Dalam praktiknya, sejak Orde lama hingga saat ini, masih terjadi pelanggaran KUHP khususnya berkenaan dengan Delik pers.

Sebagai contoh, tanggal 4 November 1989, Pengadilan Negeri Jakarta Pusat telah menghukum Redaktur Pelaksana Harian Berita Buana, Jakarta satu setengah tahun penjara karena menyiarkan kabar bohong ex Pasal 160 KUHPidana mengenai makanan kaleng yang mengandung lemak babi. Berita yang disajikan berjudul “Banyak Makanan Yang Dihasilkan, Ternyata Mengandung Lemak Babi”.

Ternyata dalam pemeriksaan di sidang pengadilan terbukti yang bersangkutan tidak berusaha meneliti kebenaran informasi yang diperolehnya sebelum disiarkan. Dengan kenyataan itu, Majelis Hakim berpendapat ada unsur dengan sengaja menyiarkan kabarbohong.

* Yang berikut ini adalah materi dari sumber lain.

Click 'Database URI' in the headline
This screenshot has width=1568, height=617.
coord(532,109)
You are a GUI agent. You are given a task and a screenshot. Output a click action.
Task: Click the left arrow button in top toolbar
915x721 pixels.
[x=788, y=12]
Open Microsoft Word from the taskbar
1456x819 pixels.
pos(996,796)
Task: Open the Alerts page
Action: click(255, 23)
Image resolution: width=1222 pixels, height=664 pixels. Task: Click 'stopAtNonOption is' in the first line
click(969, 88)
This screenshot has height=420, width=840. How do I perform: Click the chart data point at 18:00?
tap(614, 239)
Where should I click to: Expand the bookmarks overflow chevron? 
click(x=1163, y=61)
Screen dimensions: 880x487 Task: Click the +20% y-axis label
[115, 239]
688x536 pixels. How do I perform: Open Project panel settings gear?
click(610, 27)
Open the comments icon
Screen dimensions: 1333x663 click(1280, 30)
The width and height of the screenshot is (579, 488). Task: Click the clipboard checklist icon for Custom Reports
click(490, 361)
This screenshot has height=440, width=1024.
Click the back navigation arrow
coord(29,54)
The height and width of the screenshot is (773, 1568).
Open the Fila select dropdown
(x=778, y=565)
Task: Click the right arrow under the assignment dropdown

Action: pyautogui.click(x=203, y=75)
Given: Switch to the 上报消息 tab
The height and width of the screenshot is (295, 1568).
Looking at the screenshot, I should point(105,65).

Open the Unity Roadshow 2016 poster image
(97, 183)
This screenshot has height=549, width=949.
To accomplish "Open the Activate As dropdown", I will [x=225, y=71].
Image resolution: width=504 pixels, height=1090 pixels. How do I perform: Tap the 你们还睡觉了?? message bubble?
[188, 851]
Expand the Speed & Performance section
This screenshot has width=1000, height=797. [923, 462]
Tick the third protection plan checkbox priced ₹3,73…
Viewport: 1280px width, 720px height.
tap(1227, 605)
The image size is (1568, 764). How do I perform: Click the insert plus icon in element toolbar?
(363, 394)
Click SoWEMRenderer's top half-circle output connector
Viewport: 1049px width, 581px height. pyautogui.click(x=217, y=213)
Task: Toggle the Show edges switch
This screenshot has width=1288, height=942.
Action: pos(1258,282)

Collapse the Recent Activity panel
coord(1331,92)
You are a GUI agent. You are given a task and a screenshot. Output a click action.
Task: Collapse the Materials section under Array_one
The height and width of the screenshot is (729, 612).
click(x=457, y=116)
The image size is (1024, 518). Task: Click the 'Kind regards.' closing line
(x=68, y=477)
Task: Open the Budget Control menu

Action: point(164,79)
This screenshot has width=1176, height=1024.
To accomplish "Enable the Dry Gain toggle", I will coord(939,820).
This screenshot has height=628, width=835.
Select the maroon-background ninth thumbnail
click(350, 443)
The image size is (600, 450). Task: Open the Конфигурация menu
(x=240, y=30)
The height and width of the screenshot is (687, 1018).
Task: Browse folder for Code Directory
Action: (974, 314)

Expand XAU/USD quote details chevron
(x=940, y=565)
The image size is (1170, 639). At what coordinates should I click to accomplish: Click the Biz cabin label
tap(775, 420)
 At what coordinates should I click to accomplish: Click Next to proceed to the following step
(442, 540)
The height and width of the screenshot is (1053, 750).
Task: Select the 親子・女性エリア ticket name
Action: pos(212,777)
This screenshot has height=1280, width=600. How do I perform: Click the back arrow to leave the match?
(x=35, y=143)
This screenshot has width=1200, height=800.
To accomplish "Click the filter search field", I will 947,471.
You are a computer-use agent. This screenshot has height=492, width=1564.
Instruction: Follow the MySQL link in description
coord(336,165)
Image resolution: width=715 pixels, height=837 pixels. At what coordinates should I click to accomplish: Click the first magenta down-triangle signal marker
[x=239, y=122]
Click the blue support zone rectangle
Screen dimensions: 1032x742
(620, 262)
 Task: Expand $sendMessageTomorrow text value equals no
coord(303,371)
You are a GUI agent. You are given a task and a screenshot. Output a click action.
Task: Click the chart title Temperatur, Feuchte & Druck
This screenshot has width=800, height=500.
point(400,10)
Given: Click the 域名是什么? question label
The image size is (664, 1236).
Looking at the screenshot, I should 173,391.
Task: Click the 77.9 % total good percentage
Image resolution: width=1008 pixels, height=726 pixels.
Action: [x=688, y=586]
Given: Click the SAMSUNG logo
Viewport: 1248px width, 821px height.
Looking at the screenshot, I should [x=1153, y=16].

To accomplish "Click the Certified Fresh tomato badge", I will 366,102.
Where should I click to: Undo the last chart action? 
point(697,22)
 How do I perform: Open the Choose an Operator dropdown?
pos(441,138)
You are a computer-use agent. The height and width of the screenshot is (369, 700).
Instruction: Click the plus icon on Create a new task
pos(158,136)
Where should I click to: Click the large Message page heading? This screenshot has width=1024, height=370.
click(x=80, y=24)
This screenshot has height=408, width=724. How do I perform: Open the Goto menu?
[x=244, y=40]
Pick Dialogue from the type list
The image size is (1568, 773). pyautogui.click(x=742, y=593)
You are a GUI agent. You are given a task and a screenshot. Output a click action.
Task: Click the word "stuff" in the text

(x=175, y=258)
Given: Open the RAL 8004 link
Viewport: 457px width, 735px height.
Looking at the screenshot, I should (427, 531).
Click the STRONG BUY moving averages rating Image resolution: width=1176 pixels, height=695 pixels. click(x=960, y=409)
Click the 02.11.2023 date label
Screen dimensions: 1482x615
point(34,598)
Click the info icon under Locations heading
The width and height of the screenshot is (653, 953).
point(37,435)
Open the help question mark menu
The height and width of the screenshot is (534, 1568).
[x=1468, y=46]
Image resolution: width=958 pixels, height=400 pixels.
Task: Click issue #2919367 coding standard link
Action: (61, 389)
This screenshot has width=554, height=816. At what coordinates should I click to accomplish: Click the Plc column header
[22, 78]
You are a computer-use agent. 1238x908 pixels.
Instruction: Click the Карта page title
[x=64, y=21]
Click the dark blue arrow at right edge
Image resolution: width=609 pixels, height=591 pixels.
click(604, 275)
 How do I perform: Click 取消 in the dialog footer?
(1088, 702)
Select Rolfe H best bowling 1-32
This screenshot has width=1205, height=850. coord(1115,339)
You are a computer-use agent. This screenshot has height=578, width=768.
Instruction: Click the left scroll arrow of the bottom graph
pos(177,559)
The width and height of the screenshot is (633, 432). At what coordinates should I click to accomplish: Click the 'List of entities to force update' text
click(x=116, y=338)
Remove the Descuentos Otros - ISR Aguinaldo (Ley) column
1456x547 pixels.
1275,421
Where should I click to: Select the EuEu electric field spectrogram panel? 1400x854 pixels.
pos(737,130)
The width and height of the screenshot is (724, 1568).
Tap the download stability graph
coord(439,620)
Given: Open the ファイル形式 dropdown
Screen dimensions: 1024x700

Tanggal 7 April 1991 Pemimpin Redaksi Tabloid Monitor, Arswendo Atmowiloto dihukum 5 tahun penjara oleh Majelis Hakim Pengadilan Negeri Jakarta Pusat karena terbukti sah menurut hukum melakukan perbuatan yang bersifat penodaan terhadap agama.

Kesimpulan

Delik pers merupakan bagian penting dari dunia hukum dan jurnalistik di Indonesia. Meskipun kebebasan pers dijamin, media harus bertanggung jawab atas informasi yang mereka publikasikan.

Memahami jenis-jenis delik pers dan aspek hukumnya dapat membantu media dan masyarakat umum untuk lebih berhati-hati dalam menyebarkan informasi.